First, we calculated performance on each individual measure for comprising the Star Ratings by rating group 1–5 stars. We then examined patterns of performance on the overall Star Ratings across hospital characteristics, including hospital size (small-sized as <100 beds, medium-sized with 100–399 beds, large-sized with >400 beds), profit status (non-profit, for-profit, public), geographic region (northeast, midwest, south, west), teaching status, rural designation (defined as critical access hospital, sole community provider or rural referral centre), membership in a system (defined as either multihospital systems with two or more hospitals owned or managed by a central organisation, or diversified single hospital systems where single, freestanding hospitals bring into membership three or more healthcare organizations),20 and the proportion of Medicare and Medicaid patients served at each hospital. We analysed hospitals in each star rating level (1, 2, 3, 4 and 5) and also in dichotomous groups (1–3 stars vs 4–5 stars) for ease of presentation. We then created multivariable logistic regression models to estimate the odds of a hospital receiving 4 or 5 Star Ratings according to their hospital characteristics. Models were first run including each variable separately, and then including all covariates in a single model. We repeated these analyses separately for 2016 and 2017 data. Additionally, we tested for interactions between proportion Medicaid and region as well as teaching status and region, to determine whether the impact of social and medical complexity might vary geographically. These interaction terms were significant so we conducted stratified analyses for each category. We performed sensitivity analyses in which models were weighted by the number of hospital admissions at each hospital. We also estimated statewide averages of hospital Star Ratings, weighted by the total number of admissions at a given hospital. We created maps to visually depict the weighted average overall hospital Star Rating for each state.

Finally, we calculated differences between each hospital’s 2016 and 2017 ranking and plotted these differences on a histogram. We then compared characteristics between hospitals that improved (Star Rating went up by one or more stars) to those that worsened (Star Rating went down by one or more stars) using χ2 tests.
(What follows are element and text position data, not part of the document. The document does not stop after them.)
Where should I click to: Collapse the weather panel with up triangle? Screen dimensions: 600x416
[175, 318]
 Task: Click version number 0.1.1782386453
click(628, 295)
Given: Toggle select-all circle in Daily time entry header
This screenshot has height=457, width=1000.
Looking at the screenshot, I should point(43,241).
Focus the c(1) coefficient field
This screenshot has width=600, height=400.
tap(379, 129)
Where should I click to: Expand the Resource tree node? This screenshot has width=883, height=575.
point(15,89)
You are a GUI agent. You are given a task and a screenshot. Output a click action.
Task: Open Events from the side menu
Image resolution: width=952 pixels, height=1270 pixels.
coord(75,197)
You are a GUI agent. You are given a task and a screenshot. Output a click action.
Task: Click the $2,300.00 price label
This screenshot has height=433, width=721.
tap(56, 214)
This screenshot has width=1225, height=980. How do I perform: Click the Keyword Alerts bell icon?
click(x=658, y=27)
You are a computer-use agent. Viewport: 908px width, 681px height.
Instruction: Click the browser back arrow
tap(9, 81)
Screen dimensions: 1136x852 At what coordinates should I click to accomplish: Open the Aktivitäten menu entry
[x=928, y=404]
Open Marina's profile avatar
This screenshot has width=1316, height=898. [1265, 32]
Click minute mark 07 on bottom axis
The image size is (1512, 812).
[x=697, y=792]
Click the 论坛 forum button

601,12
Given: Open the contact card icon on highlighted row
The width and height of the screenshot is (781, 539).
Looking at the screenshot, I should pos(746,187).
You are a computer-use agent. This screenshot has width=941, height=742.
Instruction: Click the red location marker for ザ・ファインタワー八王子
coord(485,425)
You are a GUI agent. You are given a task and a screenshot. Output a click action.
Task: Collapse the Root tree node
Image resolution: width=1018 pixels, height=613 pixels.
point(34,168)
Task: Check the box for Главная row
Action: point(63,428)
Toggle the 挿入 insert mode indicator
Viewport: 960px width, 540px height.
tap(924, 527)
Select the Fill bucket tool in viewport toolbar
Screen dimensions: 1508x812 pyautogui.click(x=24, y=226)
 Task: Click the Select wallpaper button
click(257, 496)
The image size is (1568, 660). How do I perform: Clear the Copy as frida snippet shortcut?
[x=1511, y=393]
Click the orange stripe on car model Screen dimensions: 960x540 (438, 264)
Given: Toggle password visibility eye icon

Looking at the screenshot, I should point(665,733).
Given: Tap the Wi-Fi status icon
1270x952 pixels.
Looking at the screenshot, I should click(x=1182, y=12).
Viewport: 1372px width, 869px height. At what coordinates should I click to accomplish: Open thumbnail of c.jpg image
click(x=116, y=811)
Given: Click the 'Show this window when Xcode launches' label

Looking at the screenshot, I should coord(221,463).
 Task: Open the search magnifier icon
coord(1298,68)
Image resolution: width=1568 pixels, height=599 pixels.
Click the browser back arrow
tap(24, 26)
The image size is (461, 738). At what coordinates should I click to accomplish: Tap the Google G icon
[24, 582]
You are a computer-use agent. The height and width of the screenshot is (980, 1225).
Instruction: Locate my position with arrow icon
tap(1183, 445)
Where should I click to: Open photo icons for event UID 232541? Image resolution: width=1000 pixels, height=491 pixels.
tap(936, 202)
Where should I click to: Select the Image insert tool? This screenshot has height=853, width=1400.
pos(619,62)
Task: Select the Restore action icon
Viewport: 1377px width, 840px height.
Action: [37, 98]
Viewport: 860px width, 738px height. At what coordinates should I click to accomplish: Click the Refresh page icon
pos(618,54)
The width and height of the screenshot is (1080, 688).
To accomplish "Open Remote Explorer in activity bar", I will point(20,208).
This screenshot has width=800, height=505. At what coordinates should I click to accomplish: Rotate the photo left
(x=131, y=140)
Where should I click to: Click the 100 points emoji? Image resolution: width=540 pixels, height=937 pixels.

All analyses were performed using Stata V.15. We considered statistical significance at a p value <0.05.

Results

Overall performance patterns

We identified 3429 hospitals that were assigned Star Ratings in both 2016 and 2017 and had available hospital characteristics. Among these hospitals, in 2016, 65 hospitals (2%) achieved 5 stars; 903 hospitals (26%) 4 stars; 1696 hospitals (49%) 3 stars; 658 hospitals (19%) 2 stars; and 107 hospitals (3%) 1 star. In 2017, 283 hospitals (8%, figure 1) achieved 5 stars; 1073 hospitals (31%) 4 stars; 1098 hospitals (32%) 3 stars; 723 hospitals (21%) 2 stars; and 252 hospitals (7%) 1 star. There was significant geographic variation across the USA: the weighted average overall Star Rating was higher in midwestern and western states, and lower in the northeastern states (online supplementary appendix figures 1a/b and tables A1/A2 .

Supplemental material

Figure 1

Distribution of Star Ratings by year.

Performance within each domain and on most measures differed across Star Rating categories (table 1). For example, 30-day mortality for patients with acute myocardial infarction was 13.6% in 1-star hospitals compared with 12.6% in 5-star hospitals (p for trend across groups<0.001), and the standardised infection ratio for central line-associated bloodstream infections was 1.07 in 1-star hospitals (indicating an infection rate 7% higher than expected) compared with 0.69 in 5-star hospitals (indicating an infection rate 31% lower than expected, p for trend across groups<0.001). However, there were a few measures for which performance did not differ meaningfully by Star Rating group, such as the standardised ratio of catheter-associated urinary tract infections, surgical-site infection following colectomy and C lostridium dif f icile infections. Aspirin for acute myocardial infarction, patients leaving the ED without being seen, patients with imaging within 45 min of suspected stroke presentation, early elective labour induction and receipt of appropriate radiation therapy for cancer metastatic to bone also did not differ significantly across Star Rating groups.

Table 1

Performance on measures and domains by Star Rating, 2018

Star Ratings by hospital characteristics

Although a higher proportion of hospitals overall received 4 or 5 stars in 2017, hospital structural characteristics associated with high performance were largely similar in 2016 and 2017. For example, 33% of small hospitals received 4 or 5 stars in 2016 compared with 26% of medium hospitals and 21% of large hospitals (OR for medium 0.78, p=0.02, and for large, 0.61, p=0.003, tables 2 and 3); 49% of small hospitals received 4 or 5 stars in 2017 compared with 35% of medium hospitals and 32% of large hospitals (OR for medium, 0.56, p<0.001; OR for large 0.50, p<0.001). Non-profit status (OR 1.37 in 2016, p=0.01; OR=1.59 in 2017, p<0.001, table 1), midwest region (OR 2.30 in 2016, p<0.001; OR 2.31 in 2016, p<0.001), west region (OR 1.30 in 2016, p=0.06; OR 1.69 in 2017, p<0.001), and system membership (OR 1.33 in 2016, p=0.003; OR 1.33 in 2017, p=0.001) were associated with higher odds of achieving a higher Star Rating. There was no statistically significant difference between urban and rural hospitals’ odds of achieving a high Star Rating. Patterns were similar when examining each star level independently (online supplementary appendix table A3) and when adding interaction terms for region with Medicaid quartile and teaching status (online supplementary appendix table A4).

Table 2

Characteristics of hospitals with top Star Ratings (4 or 5 stars), 2016 and 2017

Table 3

Characteristics of hospitals with worse versus better Star Ratings in 2017 compared with 2016

In terms of patient characteristics, hospitals with the most Medicaid patients were markedly less likely to receive 4 or 5 stars (OR for highest quartile of Medicaid patients=0.32 in 2016, p<0.001; OR 0.33 in 2017, p<0.001), and hospitals with the highest proportion of Medicare patients were somewhat less likely to receive 4 or 5 stars (OR for highest quartile of Medicare patients=0.68 in 2016, p=0.01; OR 0.61 in 2017, p<0.001).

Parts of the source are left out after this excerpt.